## DOCUMENT PASSAGE
==*==

3. God’s Gift For When The Reasons Don’t Seem To Work
When we fall back on reasons, but they can’t seem to hold us up, God gives Abraham (and us) something even more. God gives us a sign, which is “a sign of the covenant between me and you” (v.11). A sign is something that points to something else. Circumcision was the sign of God’s covenant put on the man’s reproductive organ because a child was at the center of the covenant promise. In the sign, God declares the child of the promise through whom He will bless the world will come not by you (Abraham) - your power, your wisdom, or your timing - but by me (the Lord), my power, wisdom, timing. This sign would be not just for Abraham but for his descendants as a sign to live by faith in the God who keeps his promises.
Just as Abraham was given a sign to assure him when the reasons didn’t seem to work, so are we. It’s a different sign. The sign of the new covenant in Jesus Christ is baptism. The apostle Paul connects circumcision to baptism when he says, “You were also circumcised in him with a circumcision not done with hands, by putting off the body of flesh, in the circumcision of Christ, when you were buried with him in baptism, in which you were also raised with him through faith in the working of God, who raised him from the dead.” (Col 2:11-12).
Baptism is our sign that we have a new name: the same as Jesus’ - son or daughter of God. We have a promise: I will be your God and you will be my people. We have assurance that God is who he is and that he is our God. When all else fails, we need only to look back to the sign of our baptism to see that God Almighty (El Shaddai) has been there all along and he will carry us through.
QUESTIONS
What about the sermon most impacted you or left you with questions?
Have you ever gone through an extended period of time where you felt a lack of assurance of faith? What does God’s appearance to Abraham in a time he needed assurance tell us about how God responds to the ups and downs in our faith?
Three reasons were given for Abraham’s struggle with assurance - 1) God’s timing is not our timing 2) Our ways make more sense to us than God’s ways 3) God’s promise seems impossible to us (in our situation, circumstance.
Which of these is most impacting your assurance of faith today? How?
Sometimes our lack of assurance has to do with doubts about God, how does this passage give us reasons to regain our faith?
Sometimes our lack of assurance has more to do with ourselves. How does this passage give us reason to regain our faith when this is the case?
What are some practical ways we can “use” the reasons God gives us when our faith is weak, assailed or ebbing? Discuss practical examples that have worked for you.
Have you ever been at a point that no matter how hard you tried to “use the reasons” God gives for assurance - they didn’t seem to work? How did you make it through this season?
God gave Abraham a sign to assure him when the reasons didn’t seem to work. The sign of circumcision was a physical, visible reminder of God’s covenant promise (when he doubted God) and Abraham’s place in God’s covenant (when he doubted himself).
In the new covenant, we are given the sign of baptism. Baptism is a physical and visible reminder of how God has fulfilled his covenant promises in Jesus Christ. It’s a physical and tangible sign that the promises are ours by faith.
How can baptism be a sign that assures us of God’s faithfulness - even when we don’t feel it? even when we don’t feel we deserve it?

==*==

## WHAT YOU WILL DO
Using the sermon notes, explain in one to three sentences why circumcision, the sign of God's covenant, was placed on the man's reproductive organ. The listing has nothing to do with the sermon notes above.

==*==

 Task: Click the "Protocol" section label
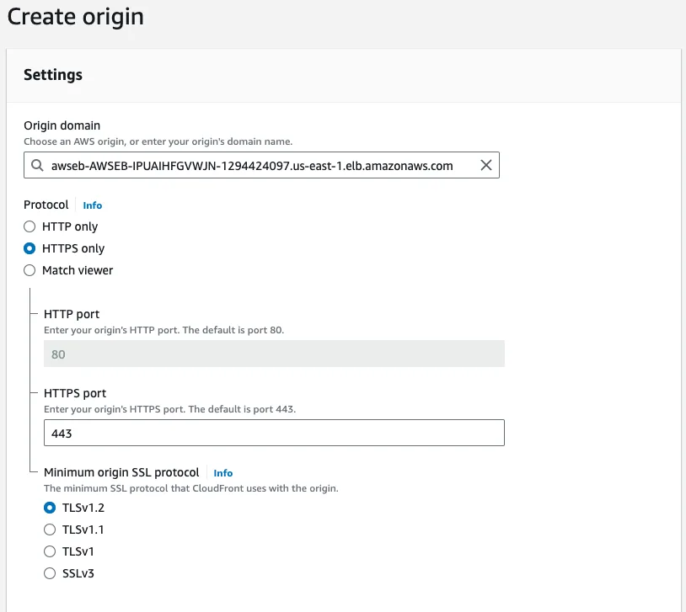coord(46,205)
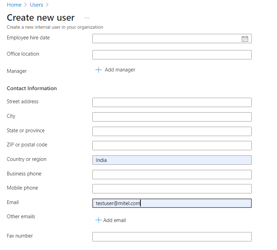
Task: Click the Business phone input
Action: 172,175
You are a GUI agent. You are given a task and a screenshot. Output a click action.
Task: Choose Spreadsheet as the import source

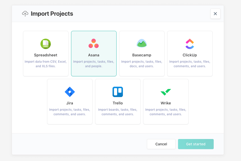(46, 53)
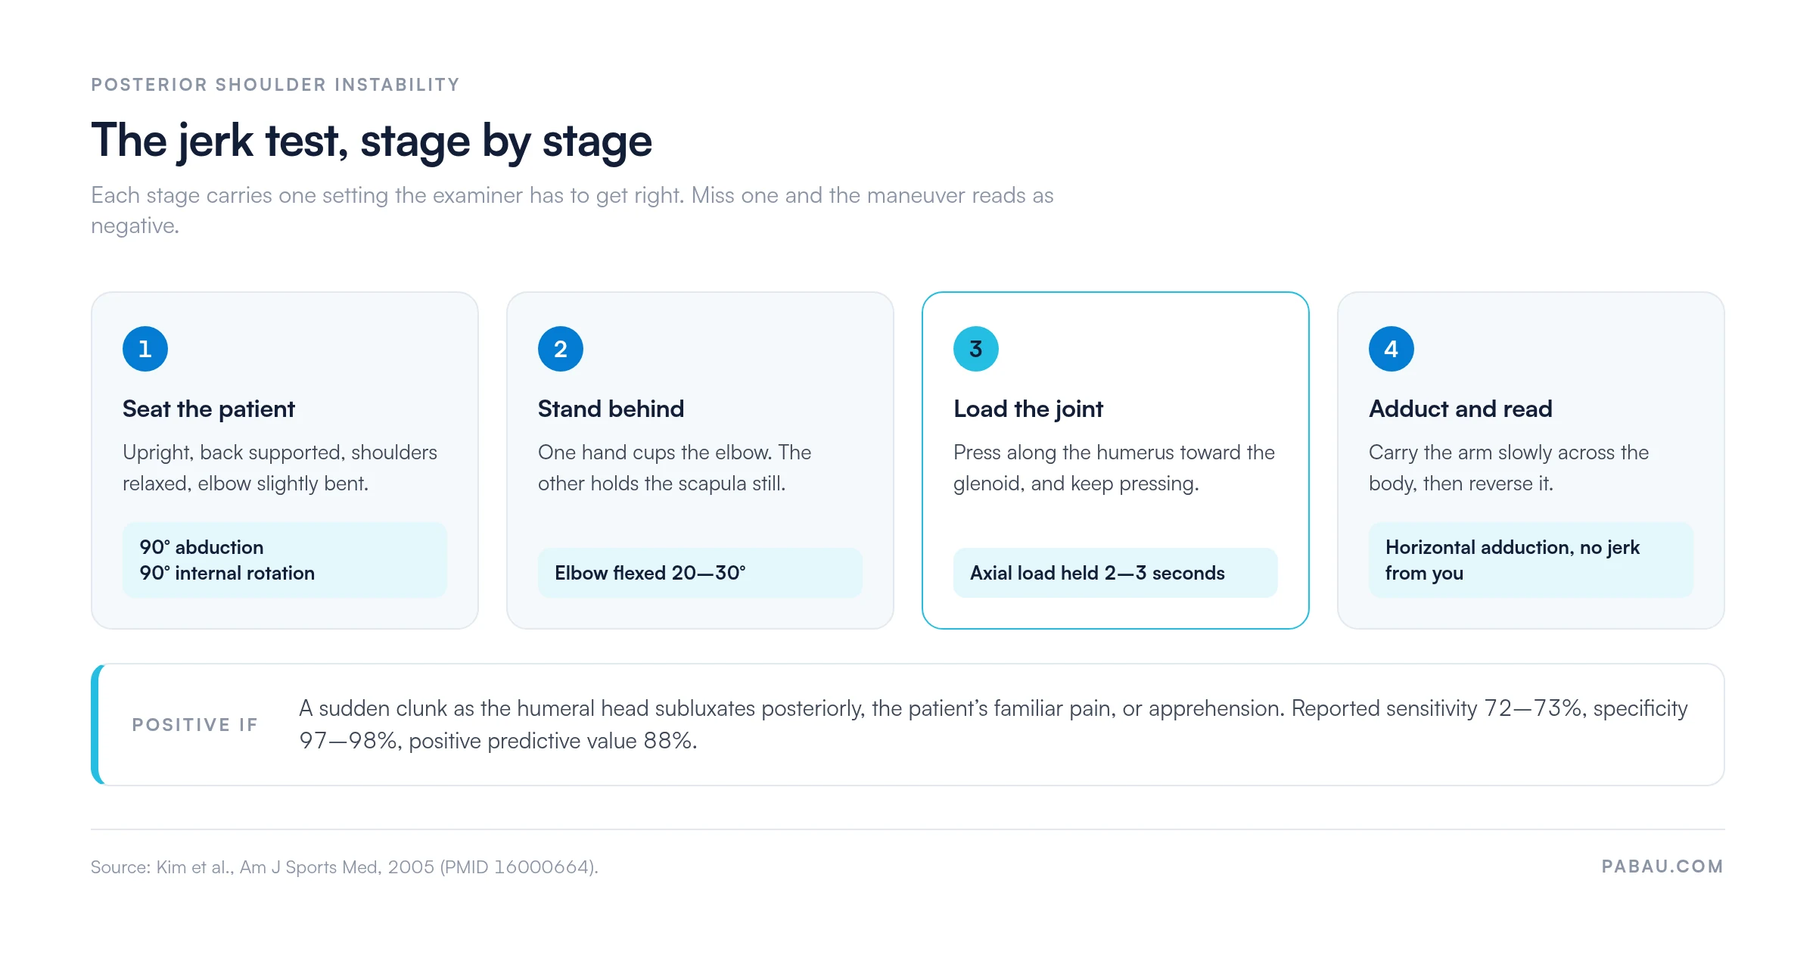The height and width of the screenshot is (955, 1816).
Task: Click the 'Adduct and read' heading
Action: [x=1460, y=409]
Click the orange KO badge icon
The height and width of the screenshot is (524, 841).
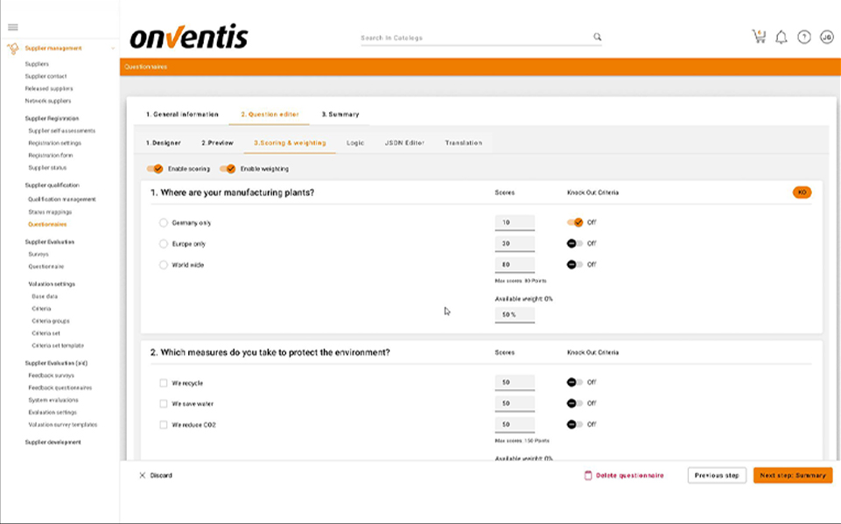point(802,192)

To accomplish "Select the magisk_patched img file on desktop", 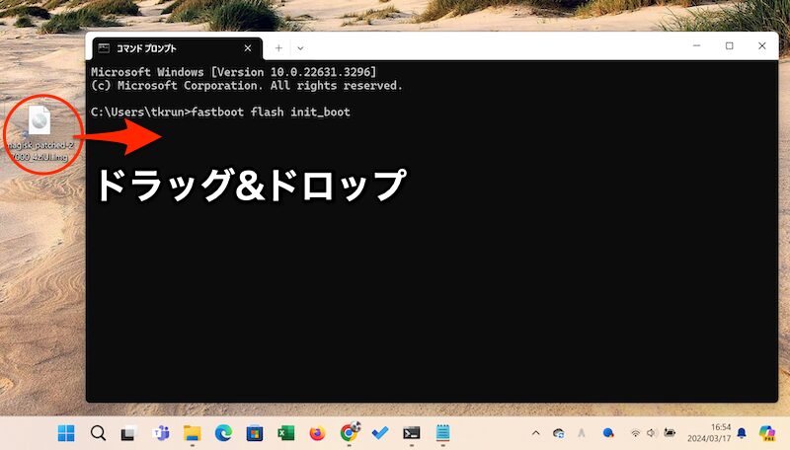I will pyautogui.click(x=39, y=122).
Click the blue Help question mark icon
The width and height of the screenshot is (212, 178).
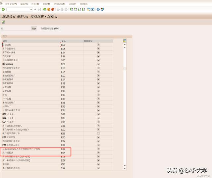(98, 9)
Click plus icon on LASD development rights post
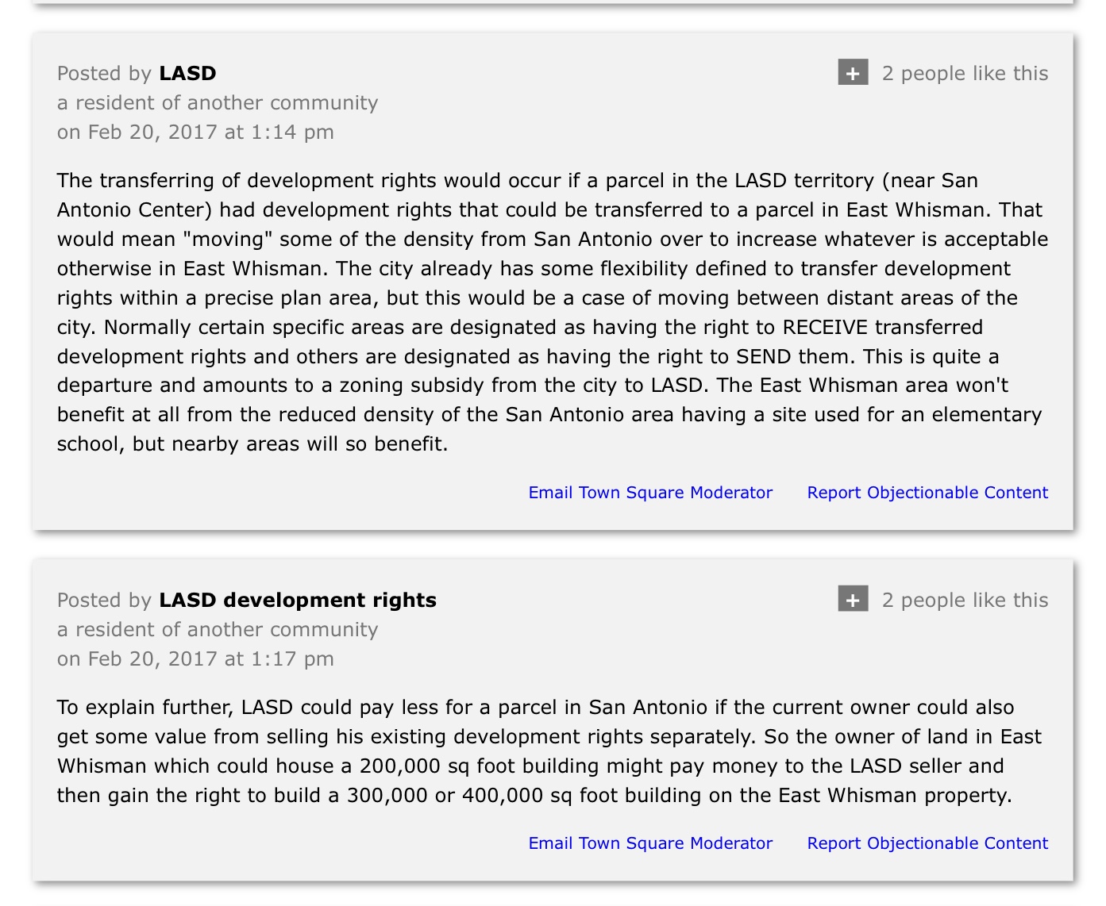The image size is (1106, 906). pyautogui.click(x=853, y=599)
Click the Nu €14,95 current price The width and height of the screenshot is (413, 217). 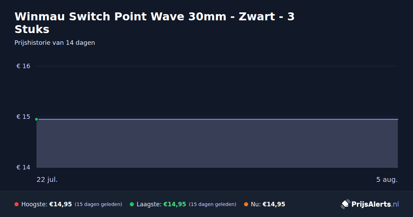point(274,204)
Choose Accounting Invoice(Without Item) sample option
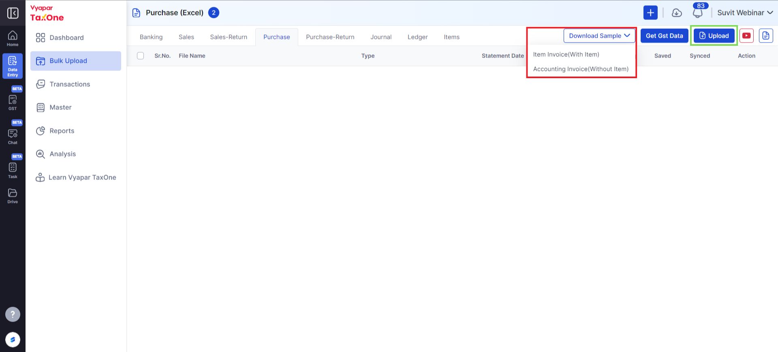This screenshot has width=778, height=352. coord(581,69)
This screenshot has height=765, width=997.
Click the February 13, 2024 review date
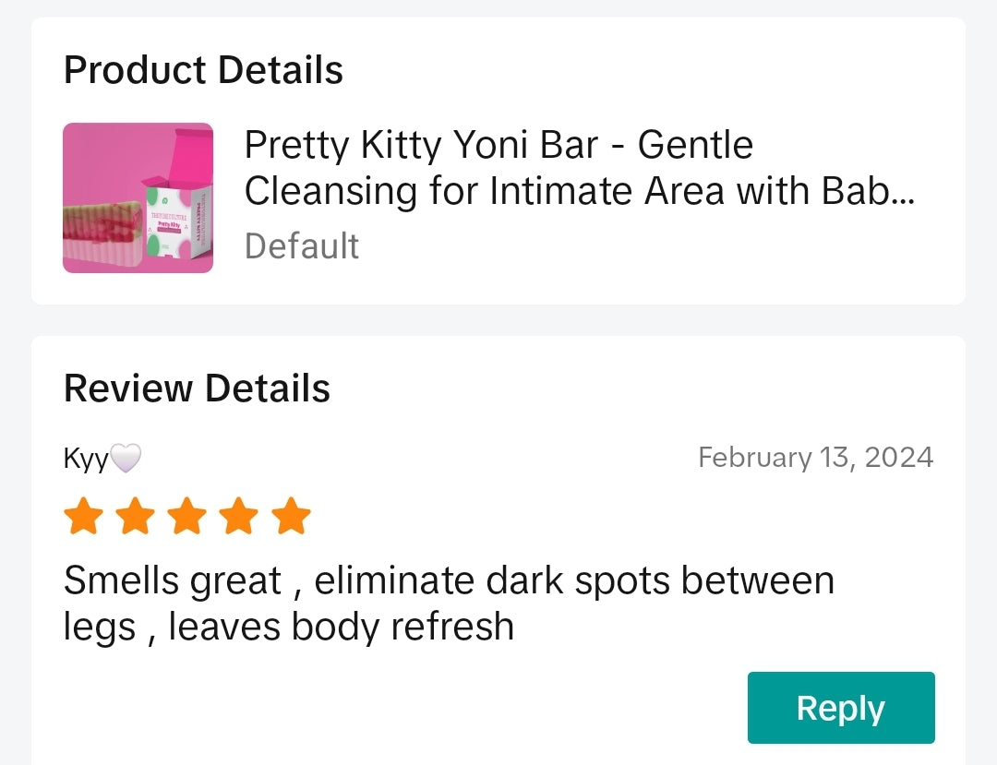tap(815, 458)
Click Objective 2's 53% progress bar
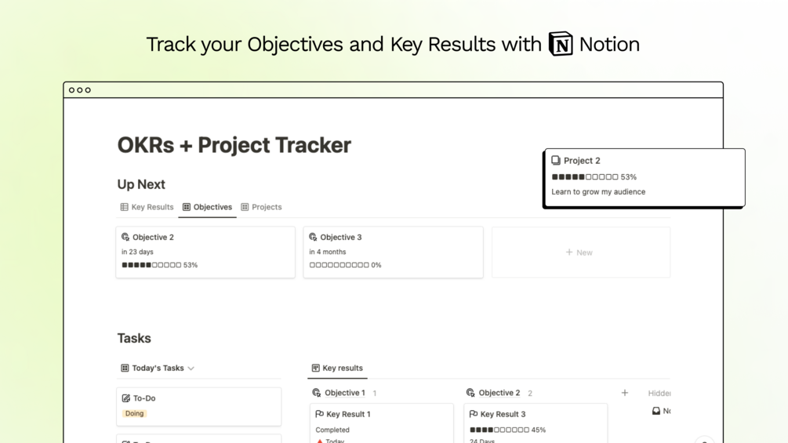Viewport: 788px width, 443px height. click(x=151, y=265)
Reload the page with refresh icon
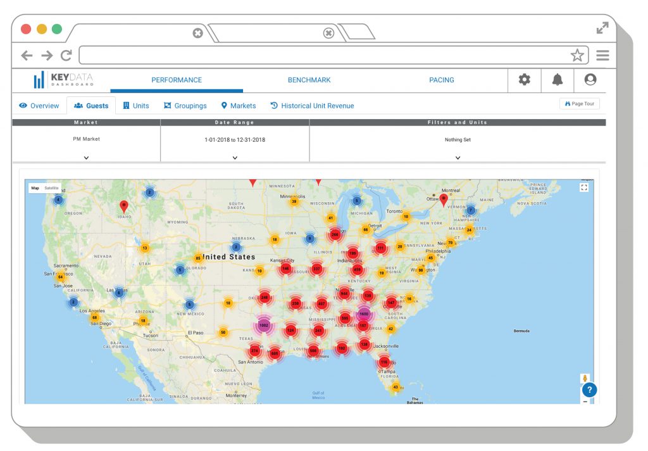Viewport: 648px width, 451px height. click(x=66, y=55)
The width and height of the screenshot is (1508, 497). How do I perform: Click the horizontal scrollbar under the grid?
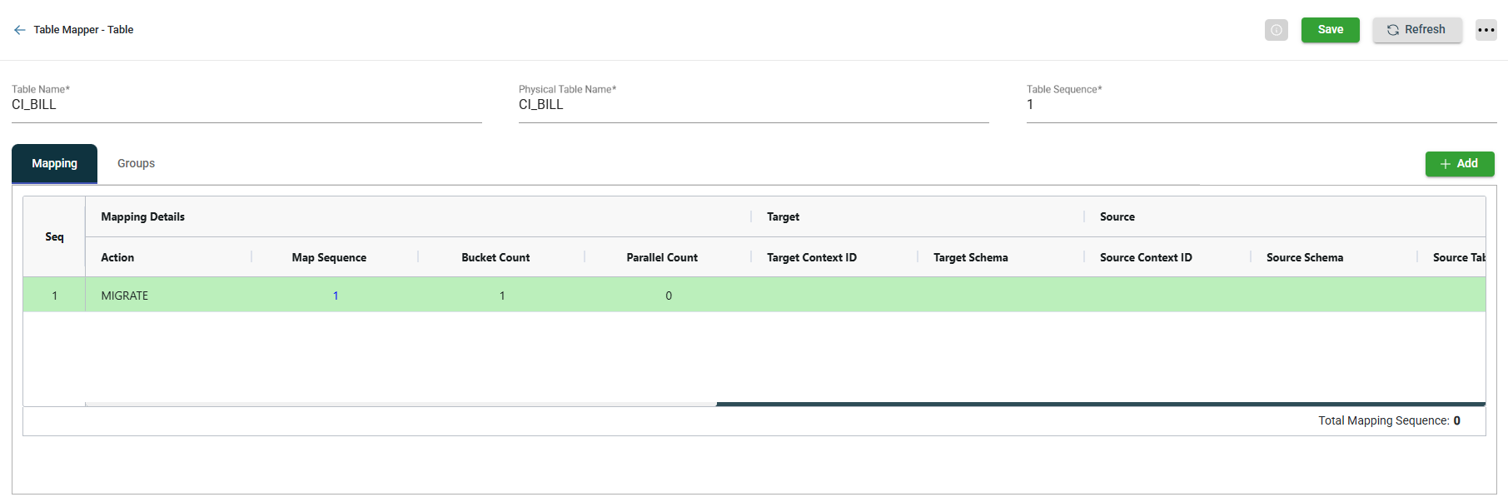[1099, 405]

==*==

## OUTPUT
It was placed there because a child was at the center of the covenant promise. The sign declared that the child of the promise would come by the Lord's power, wisdom, and timing, not by Abraham's.